:: Material shown

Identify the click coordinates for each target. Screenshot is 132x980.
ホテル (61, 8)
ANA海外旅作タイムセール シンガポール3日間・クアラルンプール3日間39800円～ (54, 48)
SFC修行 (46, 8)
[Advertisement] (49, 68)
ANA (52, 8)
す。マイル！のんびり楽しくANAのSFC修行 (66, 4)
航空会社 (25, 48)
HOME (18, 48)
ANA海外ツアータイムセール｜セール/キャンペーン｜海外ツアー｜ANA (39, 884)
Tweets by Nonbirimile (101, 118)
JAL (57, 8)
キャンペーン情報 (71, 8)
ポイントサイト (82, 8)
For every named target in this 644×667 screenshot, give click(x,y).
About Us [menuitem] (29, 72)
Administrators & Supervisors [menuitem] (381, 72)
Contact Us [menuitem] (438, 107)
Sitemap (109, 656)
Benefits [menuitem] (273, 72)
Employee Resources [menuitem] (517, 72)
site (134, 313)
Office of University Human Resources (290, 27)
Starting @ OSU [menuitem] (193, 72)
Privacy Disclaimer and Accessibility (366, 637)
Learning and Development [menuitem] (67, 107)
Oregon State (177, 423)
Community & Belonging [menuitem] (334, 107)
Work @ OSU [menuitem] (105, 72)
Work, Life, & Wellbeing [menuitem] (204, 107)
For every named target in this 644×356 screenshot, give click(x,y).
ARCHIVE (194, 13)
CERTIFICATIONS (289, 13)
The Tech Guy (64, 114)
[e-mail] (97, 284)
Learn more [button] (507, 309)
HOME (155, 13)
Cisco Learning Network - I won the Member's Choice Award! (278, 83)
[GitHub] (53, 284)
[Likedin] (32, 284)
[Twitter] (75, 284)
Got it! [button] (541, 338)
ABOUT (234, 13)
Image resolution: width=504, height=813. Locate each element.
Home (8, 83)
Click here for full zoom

::::

Requirement: Rewrite the data above, switching every "menuitem" to "menu item" and changing nothing else.

Solution below:
Identify the click coordinates for each target. Screenshot is 132x980.
ホテル (61, 8)
ANA海外旅作タイムセール シンガポール3日間・クアラルンプール3日間39800円～ (54, 48)
SFC修行 (46, 8)
[Advertisement] (49, 68)
ANA (52, 8)
す。マイル！のんびり楽しくANAのSFC修行 (66, 4)
航空会社 (25, 48)
HOME (18, 48)
ANA海外ツアータイムセール｜セール/キャンペーン｜海外ツアー｜ANA (39, 884)
Tweets by Nonbirimile (101, 118)
JAL (57, 8)
キャンペーン情報 (71, 8)
ポイントサイト (82, 8)
For every named target in this 644×667 screenshot, give click(x,y).
About Us [menu item] (29, 72)
Administrators & Supervisors [menu item] (381, 72)
Contact Us [menu item] (438, 107)
Sitemap (109, 656)
Benefits [menu item] (273, 72)
Employee Resources [menu item] (517, 72)
site (134, 313)
Office of University Human Resources (290, 27)
Starting @ OSU [menu item] (193, 72)
Privacy Disclaimer and Accessibility (366, 637)
Learning and Development [menu item] (67, 107)
Oregon State (177, 423)
Community & Belonging [menu item] (334, 107)
Work @ OSU [menu item] (105, 72)
Work, Life, & Wellbeing [menu item] (204, 107)
For every named target in this 644×356 screenshot, give click(x,y).
ARCHIVE (194, 13)
CERTIFICATIONS (289, 13)
The Tech Guy (64, 114)
[e-mail] (97, 284)
Learn more [button] (507, 309)
HOME (155, 13)
Cisco Learning Network - I won the Member's Choice Award! (278, 83)
[GitHub] (53, 284)
[Likedin] (32, 284)
[Twitter] (75, 284)
Got it! [button] (541, 338)
ABOUT (234, 13)
Image resolution: width=504, height=813. Locate each element.
Home (8, 83)
Click here for full zoom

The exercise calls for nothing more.